A sessão seguinte à Xica da Silva era Cabra Marcado para Morrer, de Eduardo Coutinho. Cineasta
reconhecido, Coutinho é descrito pelo site oficial do festival como “o mais
importante documentarista brasileiro”. Cabra
Marcado retoma não somente a história do Brasil, mas também uma peça
importante da carreira do próprio cineasta.
O Cabra Marcado original
Em 1962, foi assassinado o líder
camponês João Pedro Teixeira, na Paraíba. O Centro Popular de Cultura da União
Nacional dos Estudantes (CPC da UNE) decidiu produzir um filme que reencenava a
história de vida de João Pedro, de suas lutas até seu assassinato.

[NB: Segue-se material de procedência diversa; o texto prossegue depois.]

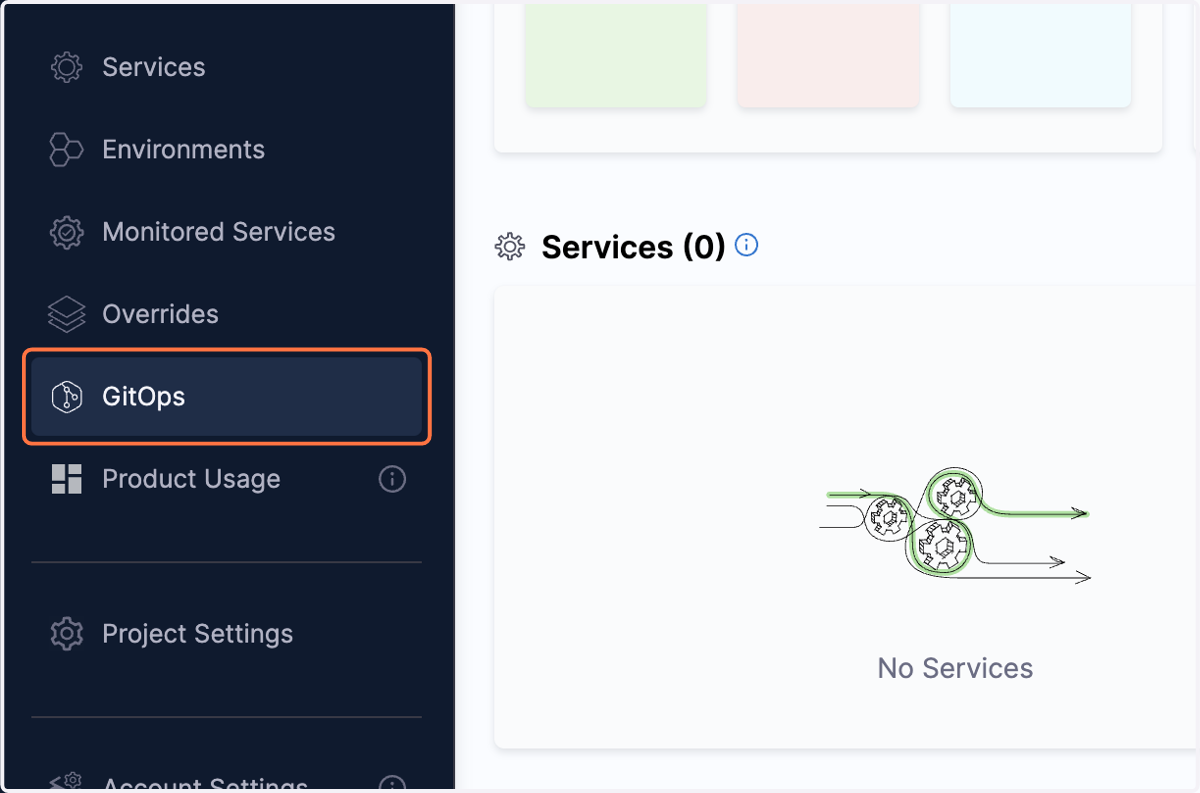Click the Project Settings gear icon
Image resolution: width=1200 pixels, height=793 pixels.
tap(67, 634)
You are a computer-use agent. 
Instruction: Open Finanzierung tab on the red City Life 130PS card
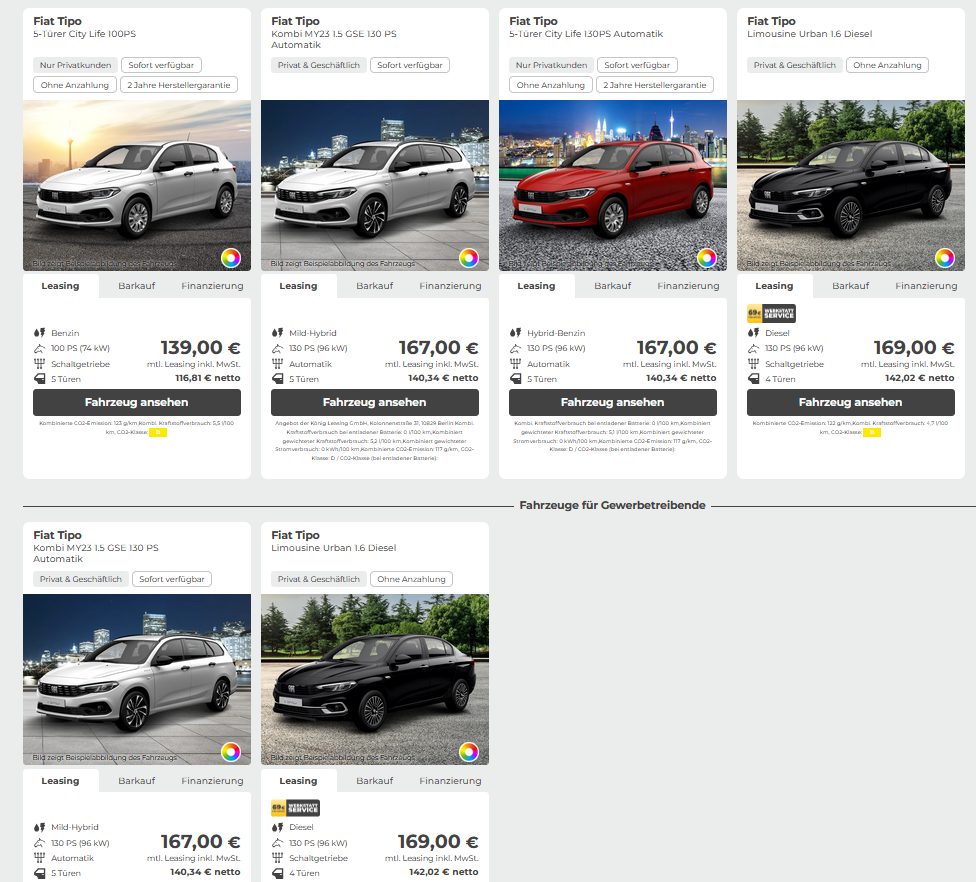coord(688,286)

A família do camponês, constituída
por sua viúva, Elizabeth Teixeira, e seus dez filhos, interpretariam seus
próprios papéis. Outros amigos de João Pedro e participantes da liga camponesa
fundada por ele também participariam do filme. Utilizando muitas falas criadas
pelos atores/personagens e suas próprias casas como locação, o filme apresentava
altíssima qualidade em termos de execução técnica, principalmente na fotografia
executada sobre o negativo em preto-e-branco. Os poucos fragmentos que sobraram
são inseridos por Coutinho no documentário atual.
O golpe militar de 1964
interrompeu as filmagens. Os membros da equipe, bem como Elizabeth Teixeira e
sua família, foram perseguidos. O que se salvou do filme foi a parte que já
havia sido mandada para a revelação no laboratório.
Vinte anos depois.
Em 1984, com a abertura do regime
militar, Coutinho decide retomar Cabra
Marcado para Morrer. Dessa vez, contudo, o filme se transformaria em um
documentário sobre como e porque as filmagens foram interrompidas, e o que
aconteceu com a família Teixeira.
Coutinho volta às antigas
locações e procura os participantes do filme, mostrando-lhes as antigas imagens
de que participaram e lhes entrevistando sobre o que se lembram da realização
do filme e sobre o que pensam em relação ao trabalho que realizaram.
Elizabeth Teixeira e sua família durante as filmagens de 1962-64. |
Ao relembrar a história do
movimento camponês, o documentário mostra a consciência política e de classe que
esses trabalhadores possuem. Também é reconstituída
a história de João Pedro e sua família. Elizabeth Teixeira, que havia mudado
seu nome e se escondido, se revela novamente a parentes e amigos. Dessa forma,
além de recordar a perseguição política da década de 1960, Cabra Marcado também registra o afrouxamento do regime militar na
década de 1980.
O cinema como arma.
Apesar de contar uma história de
muito sofrimento e tristeza, o filme também arranca algumas risadas ao
descrever a perseguição dos militares aos estudantes que realizavam o filme de
1962. Ao interrogarem os camponeses, havia uma pergunta freqüente: “como eram
esses cubanos que estavam aqui?”.
Isso mesmo, um grupo de
estudantes que fazia um filme foi confundido com cubanos que tentavam instaurar
uma revolução no país. Perguntavam ainda como os “cubanos” falavam, se os
camponeses eram capazes de entendê-los, e o mais importante: onde estavam as
armas? No lugar onde se imaginava que mais de 20 mil armas estavam sendo escondidas,
o exército encontrou apenas tripés, refletores, câmeras, rolos de filme, enfim,
um equipamento básico de filmagem.
Pela inquietação e perseguição
que as filmagens de Cabra Marcado para
Morrer gerou em 1962-64, e por tudo o que a versão final de 1984
demonstrou, fica claro que o cinema pode sim, ser uma arma muito poderosa.